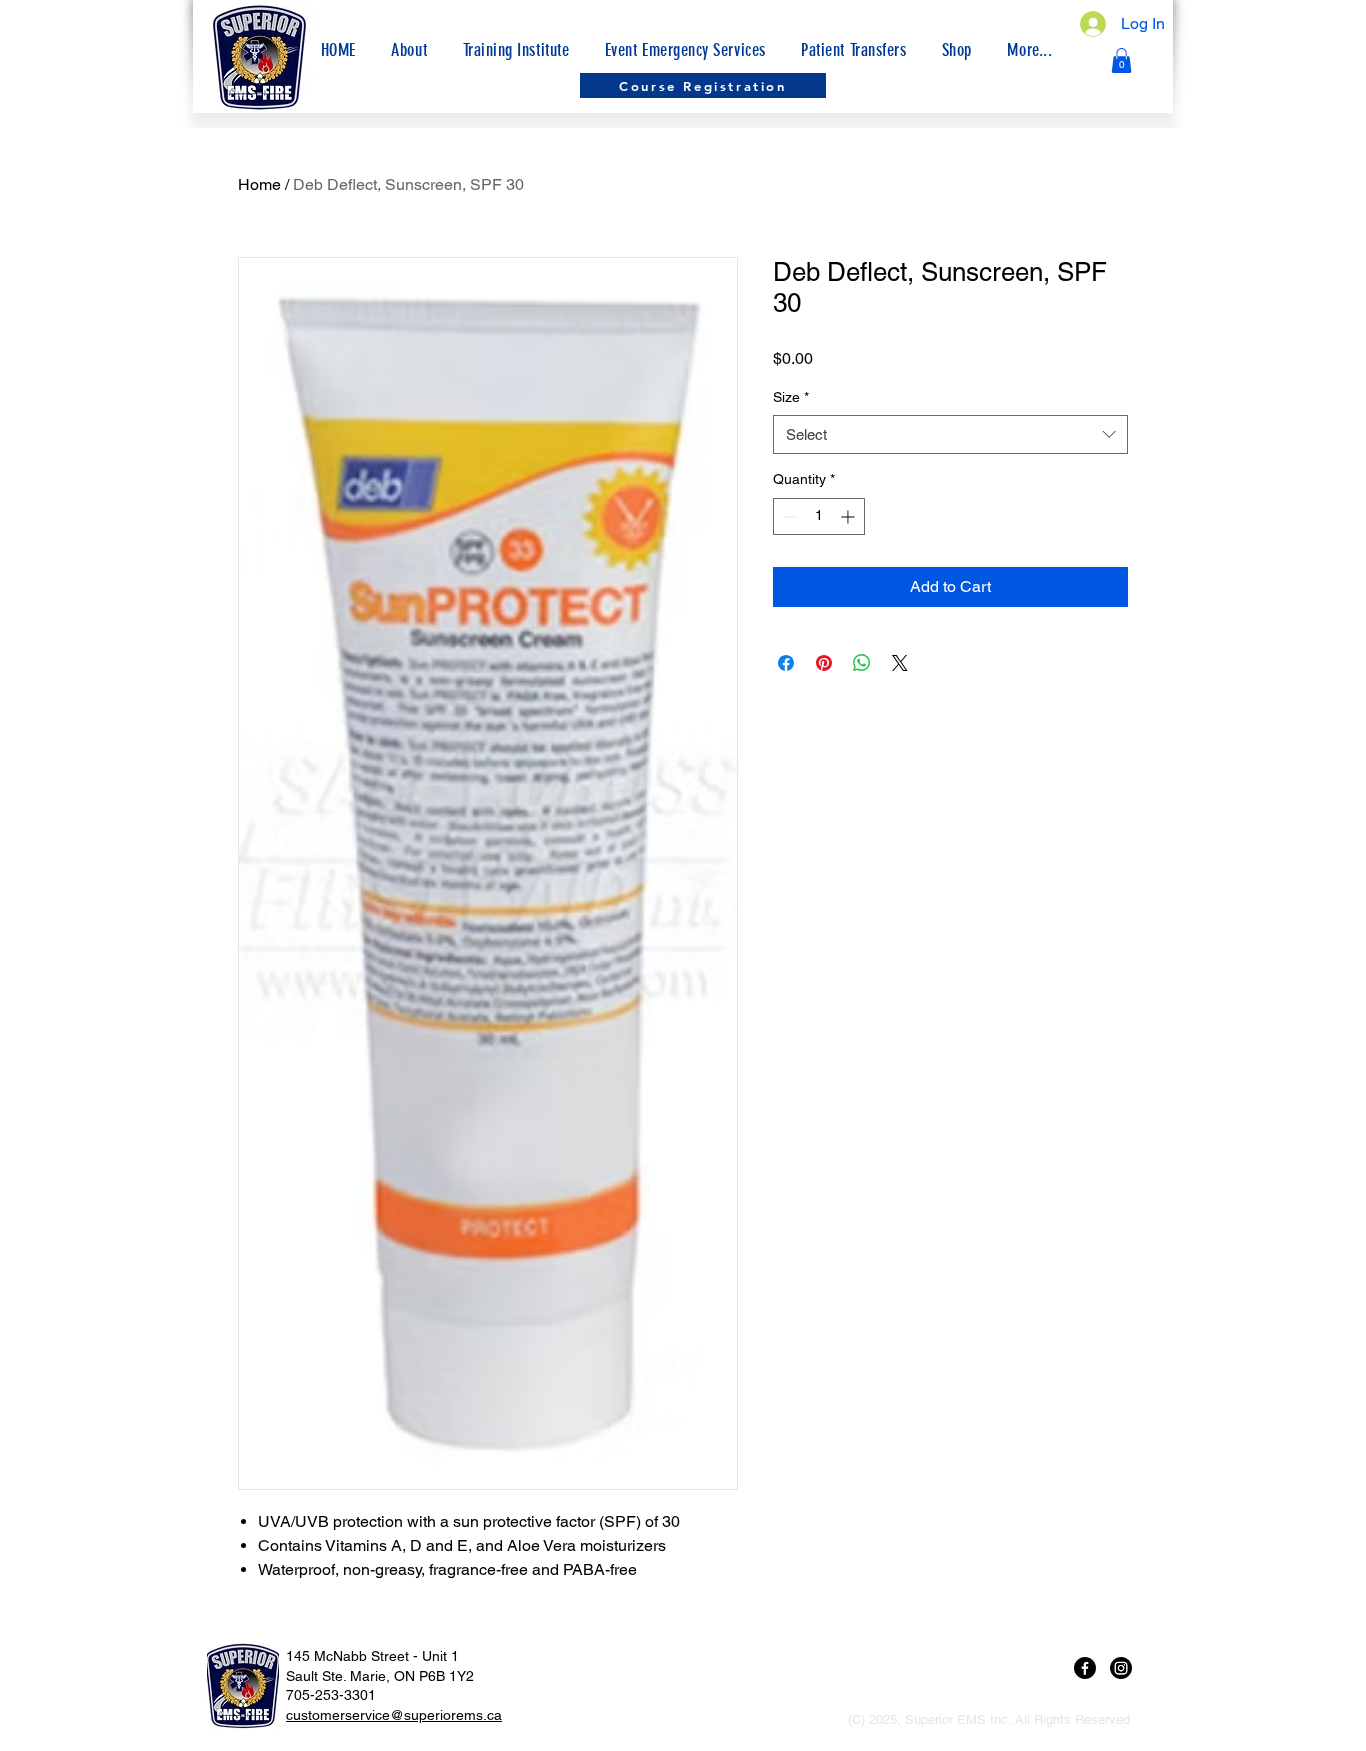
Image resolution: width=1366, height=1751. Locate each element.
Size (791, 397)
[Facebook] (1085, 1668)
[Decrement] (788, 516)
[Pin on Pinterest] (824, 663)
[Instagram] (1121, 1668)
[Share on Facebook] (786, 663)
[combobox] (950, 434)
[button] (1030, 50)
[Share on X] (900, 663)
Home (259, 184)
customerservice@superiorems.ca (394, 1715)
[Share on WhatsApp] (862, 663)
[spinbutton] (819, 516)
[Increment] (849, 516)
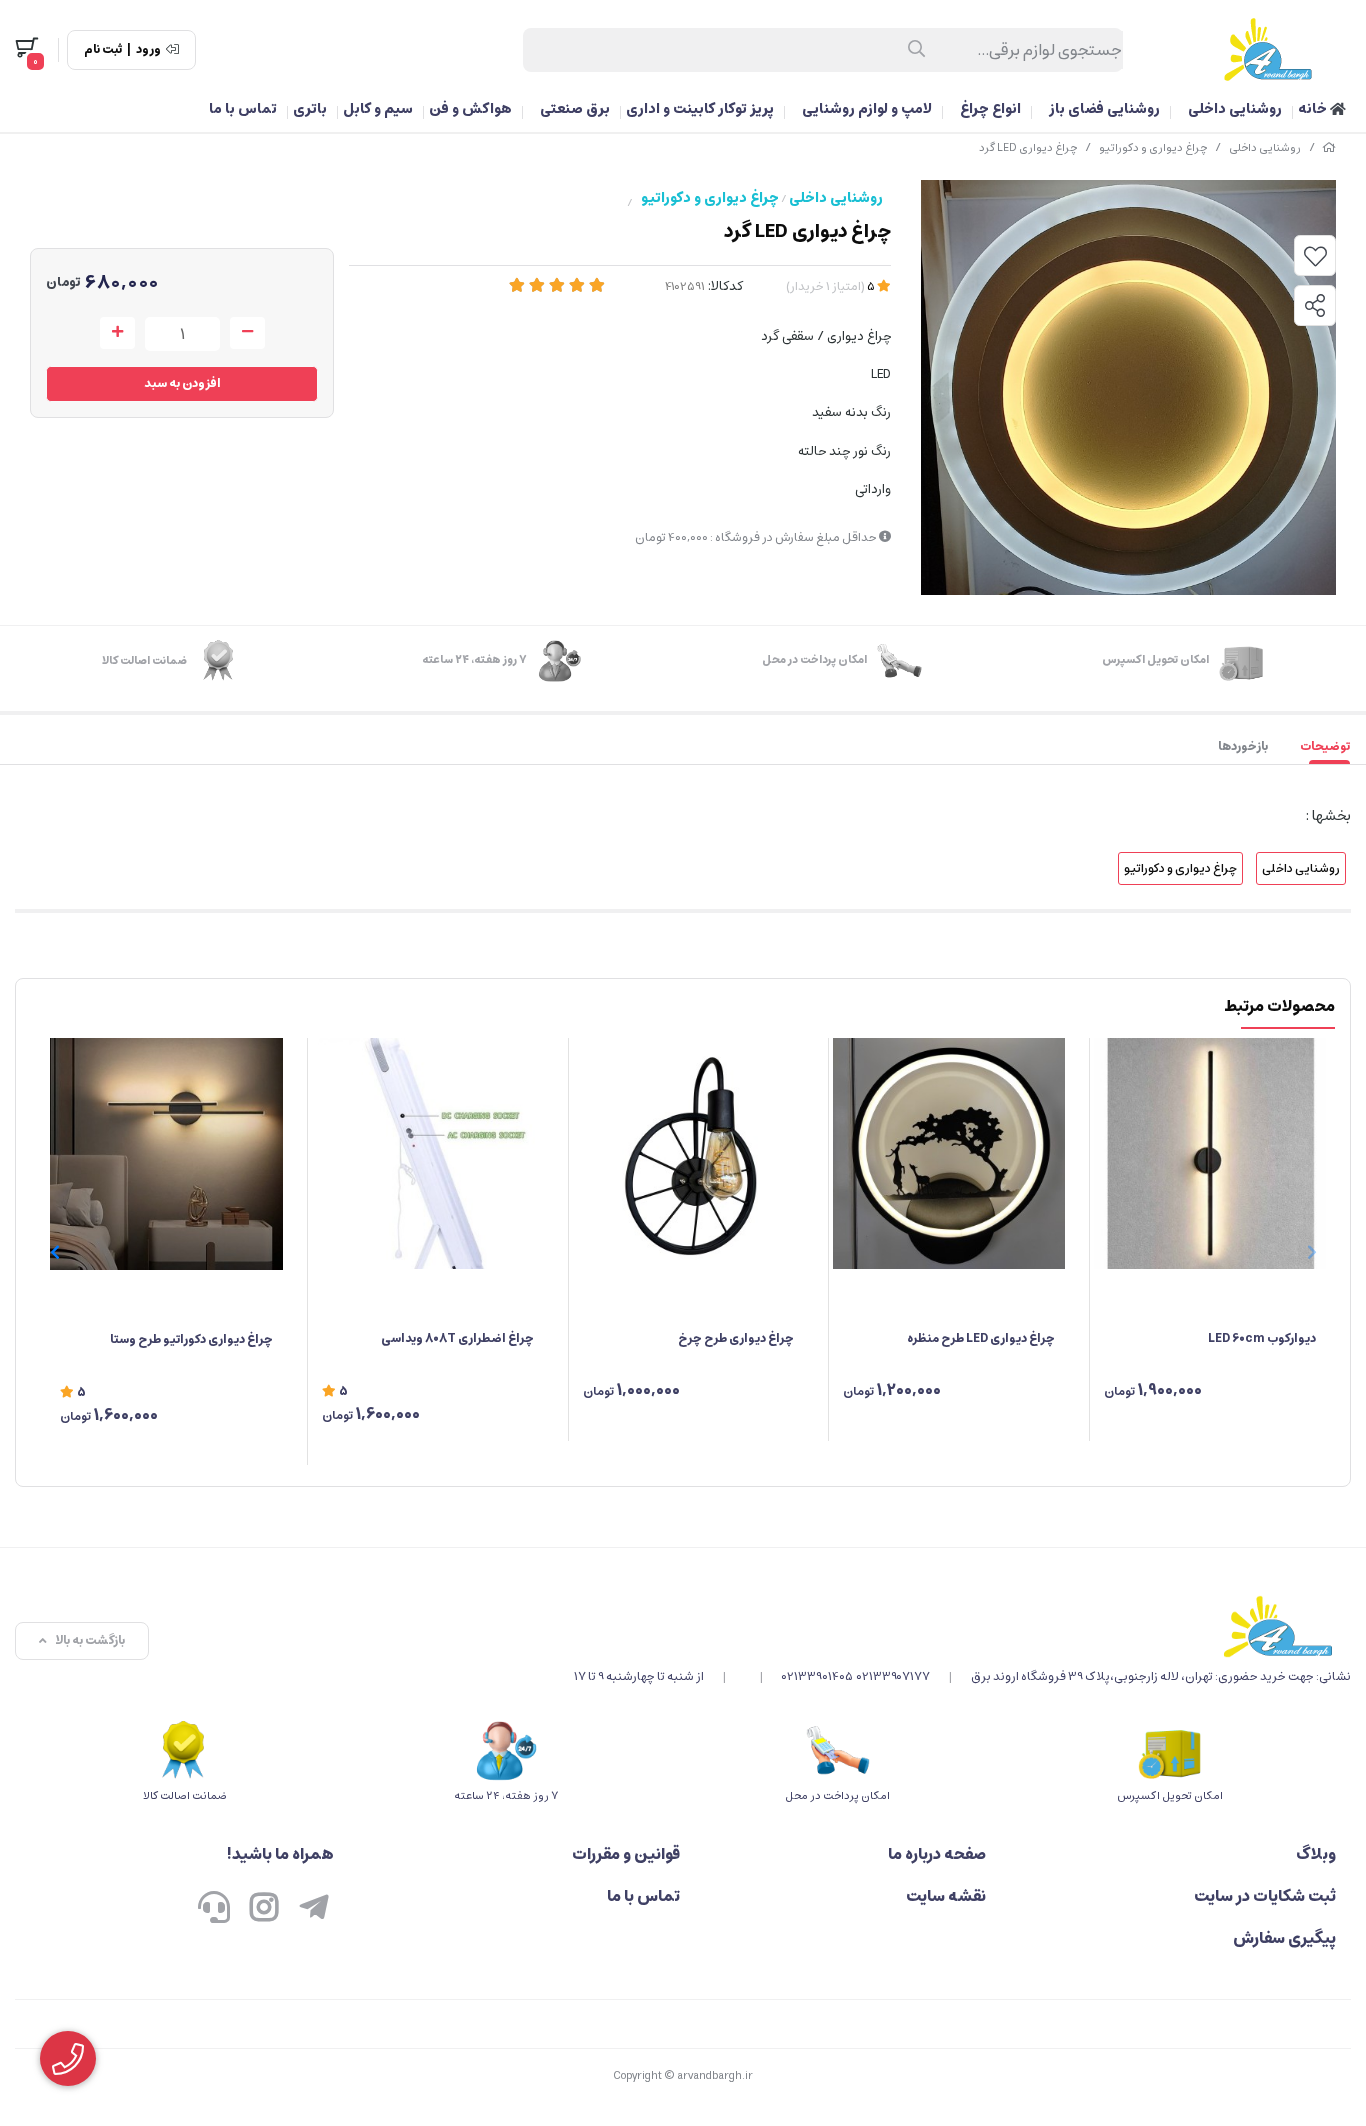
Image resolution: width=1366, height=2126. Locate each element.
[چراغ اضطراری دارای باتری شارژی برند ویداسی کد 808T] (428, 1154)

### Exercise
Copy the material verbatim. The pictures are not part of the copy.

### Written reply
Image resolution: width=1366, height=1751. Locate each element.
Size (791, 397)
[Facebook] (1085, 1668)
[Decrement] (788, 516)
[Pin on Pinterest] (824, 663)
[Instagram] (1121, 1668)
[Share on Facebook] (786, 663)
[combobox] (950, 434)
[button] (1030, 50)
[Share on X] (900, 663)
Home (259, 184)
customerservice@superiorems.ca (394, 1715)
[Share on WhatsApp] (862, 663)
[spinbutton] (819, 516)
[Increment] (849, 516)
Image resolution: width=1366, height=2126. Locate each element.
[چراغ اضطراری دارای باتری شارژی برند ویداسی کد 808T] (428, 1154)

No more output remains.